[Given passage]:
******

Yoga is known as an activity that is holistic from the physical, mental and spiritual. However, the extent to which yoga can help a child who experiences speech delays is not widely known. Yoga in this case does not exclude speech therapy which is known as a therapy that is considered able to help children who experience speech delay. But with yoga, surprisingly the results achieved is much faster and maximum than what we thought.
In a comparative study between a child who practiced yoga and the other who did not practice yoga. And both got speech therapy. It can be seen that in children who practice yoga, can be more focused and seen the difference in the way they breathe. So that yoga and speech therapy can work together in improving children's motor skills, cognitive, speech and social development in children.
So, what exactly is the bridge between yoga and speech therapy? None other than Breath.

******

(Items contained in a dataset)

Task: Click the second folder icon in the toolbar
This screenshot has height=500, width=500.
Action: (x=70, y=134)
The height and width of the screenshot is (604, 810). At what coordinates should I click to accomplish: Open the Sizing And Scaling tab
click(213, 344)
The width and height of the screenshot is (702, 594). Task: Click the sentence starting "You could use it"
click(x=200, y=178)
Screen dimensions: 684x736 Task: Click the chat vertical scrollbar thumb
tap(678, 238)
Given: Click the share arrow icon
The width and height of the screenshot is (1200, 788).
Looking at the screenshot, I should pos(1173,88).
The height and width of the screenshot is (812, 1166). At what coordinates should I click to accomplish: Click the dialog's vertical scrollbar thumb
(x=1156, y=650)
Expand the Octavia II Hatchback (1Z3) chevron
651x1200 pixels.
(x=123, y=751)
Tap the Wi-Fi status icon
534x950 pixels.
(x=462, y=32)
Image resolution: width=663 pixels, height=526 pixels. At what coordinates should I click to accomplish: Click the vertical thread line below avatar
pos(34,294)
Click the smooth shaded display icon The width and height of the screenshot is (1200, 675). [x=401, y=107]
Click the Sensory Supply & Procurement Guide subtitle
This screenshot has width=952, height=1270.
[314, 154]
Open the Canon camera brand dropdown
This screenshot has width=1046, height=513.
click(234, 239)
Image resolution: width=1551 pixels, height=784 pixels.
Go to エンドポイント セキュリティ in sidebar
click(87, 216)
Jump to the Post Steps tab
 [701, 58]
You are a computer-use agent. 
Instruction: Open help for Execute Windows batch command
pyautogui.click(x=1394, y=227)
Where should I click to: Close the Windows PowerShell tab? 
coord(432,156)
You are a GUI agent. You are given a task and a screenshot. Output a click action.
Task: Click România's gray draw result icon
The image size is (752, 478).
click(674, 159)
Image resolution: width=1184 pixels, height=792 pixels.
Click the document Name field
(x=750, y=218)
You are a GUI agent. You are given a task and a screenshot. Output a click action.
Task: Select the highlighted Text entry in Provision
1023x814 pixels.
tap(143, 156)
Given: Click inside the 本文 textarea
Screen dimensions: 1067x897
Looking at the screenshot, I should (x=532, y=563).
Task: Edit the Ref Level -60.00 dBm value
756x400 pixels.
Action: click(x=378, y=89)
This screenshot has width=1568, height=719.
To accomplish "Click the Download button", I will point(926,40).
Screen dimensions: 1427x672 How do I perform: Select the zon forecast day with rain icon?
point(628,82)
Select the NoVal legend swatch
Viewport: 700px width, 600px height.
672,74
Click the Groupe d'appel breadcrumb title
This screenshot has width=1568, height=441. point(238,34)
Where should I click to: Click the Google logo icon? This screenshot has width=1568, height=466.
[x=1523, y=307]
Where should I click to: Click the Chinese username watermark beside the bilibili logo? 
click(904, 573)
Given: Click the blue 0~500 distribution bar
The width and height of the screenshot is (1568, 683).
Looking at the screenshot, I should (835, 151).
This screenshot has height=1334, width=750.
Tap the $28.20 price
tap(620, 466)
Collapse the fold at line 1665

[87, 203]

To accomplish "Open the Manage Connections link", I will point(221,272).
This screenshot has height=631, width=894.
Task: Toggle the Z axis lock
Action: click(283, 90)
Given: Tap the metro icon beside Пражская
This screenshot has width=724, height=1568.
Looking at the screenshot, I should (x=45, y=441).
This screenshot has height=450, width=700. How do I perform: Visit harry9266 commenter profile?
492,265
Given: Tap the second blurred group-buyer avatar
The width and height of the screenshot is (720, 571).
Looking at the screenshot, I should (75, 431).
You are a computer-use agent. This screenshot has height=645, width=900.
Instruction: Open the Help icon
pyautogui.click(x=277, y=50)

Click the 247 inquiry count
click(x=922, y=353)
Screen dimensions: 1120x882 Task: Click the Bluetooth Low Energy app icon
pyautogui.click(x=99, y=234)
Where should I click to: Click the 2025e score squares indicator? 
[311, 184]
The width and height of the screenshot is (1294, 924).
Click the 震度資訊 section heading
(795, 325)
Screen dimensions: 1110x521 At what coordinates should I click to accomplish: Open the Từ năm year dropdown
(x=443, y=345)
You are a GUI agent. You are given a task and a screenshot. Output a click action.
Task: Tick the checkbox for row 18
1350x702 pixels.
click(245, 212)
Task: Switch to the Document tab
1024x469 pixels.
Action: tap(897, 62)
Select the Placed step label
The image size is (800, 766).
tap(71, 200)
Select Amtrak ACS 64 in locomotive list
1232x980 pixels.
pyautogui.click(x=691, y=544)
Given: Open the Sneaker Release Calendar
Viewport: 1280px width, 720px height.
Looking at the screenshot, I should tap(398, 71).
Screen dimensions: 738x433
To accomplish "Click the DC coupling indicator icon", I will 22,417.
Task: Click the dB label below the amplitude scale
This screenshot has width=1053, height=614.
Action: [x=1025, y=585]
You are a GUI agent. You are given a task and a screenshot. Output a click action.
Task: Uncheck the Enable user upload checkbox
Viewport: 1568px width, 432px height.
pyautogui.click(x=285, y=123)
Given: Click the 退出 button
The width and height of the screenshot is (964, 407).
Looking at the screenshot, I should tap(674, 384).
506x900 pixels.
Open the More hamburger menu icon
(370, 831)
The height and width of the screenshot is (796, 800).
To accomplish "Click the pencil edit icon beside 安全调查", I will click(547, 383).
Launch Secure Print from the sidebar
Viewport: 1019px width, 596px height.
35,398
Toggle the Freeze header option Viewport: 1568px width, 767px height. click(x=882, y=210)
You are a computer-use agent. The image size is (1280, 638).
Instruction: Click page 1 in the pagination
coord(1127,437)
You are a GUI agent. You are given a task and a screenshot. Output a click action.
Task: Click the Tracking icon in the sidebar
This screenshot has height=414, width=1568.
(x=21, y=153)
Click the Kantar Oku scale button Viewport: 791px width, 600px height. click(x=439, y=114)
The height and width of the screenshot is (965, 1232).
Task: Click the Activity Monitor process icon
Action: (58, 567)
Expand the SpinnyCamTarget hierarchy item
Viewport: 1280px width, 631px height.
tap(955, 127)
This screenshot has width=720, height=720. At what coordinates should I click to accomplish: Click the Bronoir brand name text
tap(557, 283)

******

[Required work]:
A. In the passage on yoga and children's speech delay, what is named as the bridge between yoga and speech therapy?
B. Extend the passage on yoga and children's speech delay, picking up after its final sentence.
The items have no role in this work.

[Expected results]:
A. Breath.

B.
From the point of view of yoga, Breath is a prana or a vital energy. In the human body, that energy produces movement, structure of integrity and even consciousness in the human self. So without energy, the human body would not function at all. Yoga teaches how to improve and control the flow of energy in the body. Through pranayama exercises (a breathing exercise on yoga) a child can increase his pranic or vital energy intake to build an immunity to disease and overcome many physical problems.
The way we breathe has a profound effect on the central nervous system. The average human uses only one-seventh of the total capacity of the lungs when our brain needs three times more oxygen than other body parts. So if we practice pranayama consistently, it can stabilize our mind and emotions.
Now if we look from the point of view of speech therapy, Breath is the BASIC of human speech. All words and sentences are produced at the time of exhalation. At each end of the pronunciation of a sentence, we need to take a quick breath (inhalation) and the next sentence is pronounced upon exhaling. The span of time in the pronunciation of a sentence is about two to fifteen seconds so that it takes breath control to allow enough time for the person who speaks to finish the sentence.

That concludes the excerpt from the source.